• **GIVEN EXERCISE**
Can you repeat all of the material with "Settings" swapped for "Preferences" and nothing else changed?

• **DATA SECTION**

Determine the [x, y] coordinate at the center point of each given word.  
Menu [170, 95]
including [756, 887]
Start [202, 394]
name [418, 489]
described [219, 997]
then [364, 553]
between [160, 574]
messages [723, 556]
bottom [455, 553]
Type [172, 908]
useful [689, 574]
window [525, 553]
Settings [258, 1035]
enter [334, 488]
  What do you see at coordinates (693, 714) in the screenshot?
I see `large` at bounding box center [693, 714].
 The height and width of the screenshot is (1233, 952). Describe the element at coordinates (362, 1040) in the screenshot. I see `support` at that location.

• **COMPLETE RESPONSE**
Determine the [x, y] coordinate at the center point of each given word.  
Menu [170, 95]
including [756, 887]
Start [202, 394]
name [418, 489]
described [219, 997]
then [364, 553]
between [160, 574]
messages [723, 556]
bottom [455, 553]
Type [172, 908]
useful [689, 574]
window [525, 553]
Preferences [258, 1035]
enter [334, 488]
  What do you see at coordinates (693, 714) in the screenshot?
I see `large` at bounding box center [693, 714].
 The height and width of the screenshot is (1233, 952). Describe the element at coordinates (362, 1040) in the screenshot. I see `support` at that location.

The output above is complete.